Geoffrion had been promised the Canadiens coaching job after he retired by owner David Molson. Molson asked him to consider coaching Montreal’s farm team in Quebec for two seasons, then move up to the the Habs. It was all untrue. Molson simply wanted Geoffrion to move aside to make room for a youngster named Yvon Cournoyer. Geoffrion said later the coaching offer sounded good, but if he had known what was really going on, he would’ve stayed and made Cournoyer beat him out of a job fair and square.
Geoffrion went up to Quebec and led the Aces to two first-place finishes, and was promptly fired. And Molson told him there was no room with the big club because Toe Blake wasn’t going anywhere. So he unretired himself and found himself playing for the New York Rangers and eventually coached there for half a season before calling it quits because of an ulcer acting up. Later on, he joined the Atlanta Flames and coached there for slightly more than two years.
And this is where the story of Geoffrion coaching the Habs begins.
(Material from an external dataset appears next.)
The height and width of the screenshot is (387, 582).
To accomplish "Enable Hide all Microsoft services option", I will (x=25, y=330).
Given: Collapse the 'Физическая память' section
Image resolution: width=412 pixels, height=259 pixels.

When Scotty Bowman left Montreal to begin a new life in Buffalo, Montreal’s GM Irving Grundman picked up the phone and called Geoffrion. It was the offer Geoffrion had been waiting for for 15 years. But after only 30 games behind the bench, he called it quits. “I had three guys telling me what moves to make,” he explained. “Toe Blake, Claude Ruel and Irving Grundman. How can you coach like that?”
Geoffrion had other things to say too: “I’m sick and tired of them. Guys coming in at two or three in the morning, laughing and joking around. They’re not acting like professional athletes. I’m not going to stick around and let everyone in Montreal blame me for what’s happening.”
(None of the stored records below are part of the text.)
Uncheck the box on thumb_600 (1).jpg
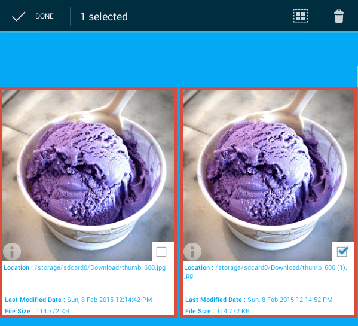 (342, 252)
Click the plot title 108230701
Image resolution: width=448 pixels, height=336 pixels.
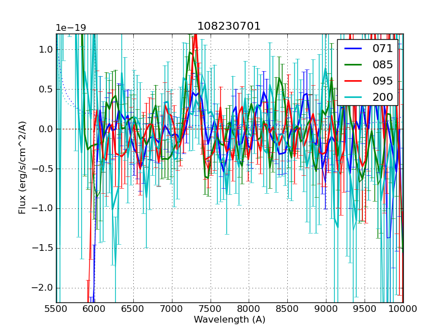229,26
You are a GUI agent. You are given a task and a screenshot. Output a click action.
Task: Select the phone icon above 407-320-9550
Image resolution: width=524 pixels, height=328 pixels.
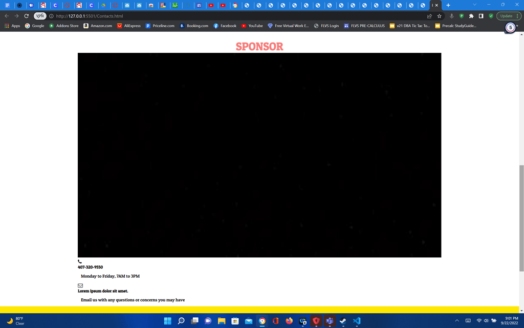80,261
“(Pierre) Larouche walking through the airport, smoking a cigar, acting like we won the Stanley Cup when we’d lost a game. And I thought Savard would help me. But he’s more interested in his horses.”
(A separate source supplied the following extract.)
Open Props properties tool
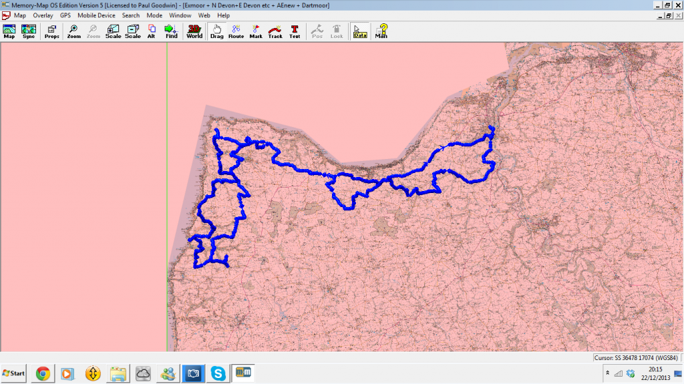 coord(52,31)
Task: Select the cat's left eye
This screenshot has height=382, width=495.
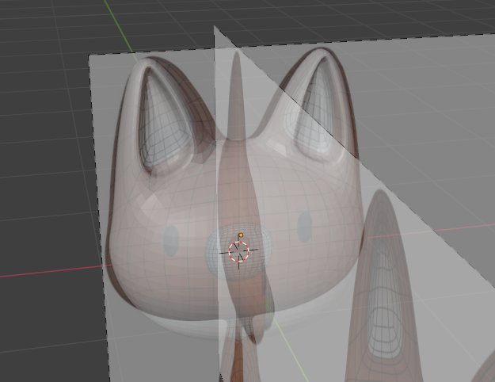Action: (x=170, y=238)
But the players had their own thoughts: “He flunked out in New York,” replied Steve Shutt. “he flunked out in Atlanta. Why would he come here, where the fans are so demanding?” Another player said, “You’ve got 17,000 assistant coaches, and the fans are right behind you, win or tie.”
Larry Robinson admitted they came to came to camp out of condition and they knew, with Bowman gone, they wouldn’t be reprimanded for it because Geoffrion, as the new guy, was just trying to fit in. “Geoffrion didn’t want to push us,” said Bob Gainey, “but we needed it.”
“He was a lot more friendly than Scotty,” said Pierre Larouche, “and we took advantage. He just wasn’t made for the job.”
Geoffrion went back to Atlanta, a city he loved, to be with his kids and grandkids, make some funny Miller beer commercials, and to enjoy life. Claude Ruel replaced him behind the bench in Montreal, and the planet continued to spin on its axis as usual.
Bernie Geoffrion just wasn’t meant to coach. But he sure was meant to play. He was one of the greatest Habs ever. Number five with the big shot. The guy who loved to sing and laugh and keep his teammates loose. To coach in the NHL one probably has to be a bit of a rotten son of a bitch, and Geoffrion wasn’t that at all. He was simply just a great player. And fans said thank you for that when his sweater went up to the rafters.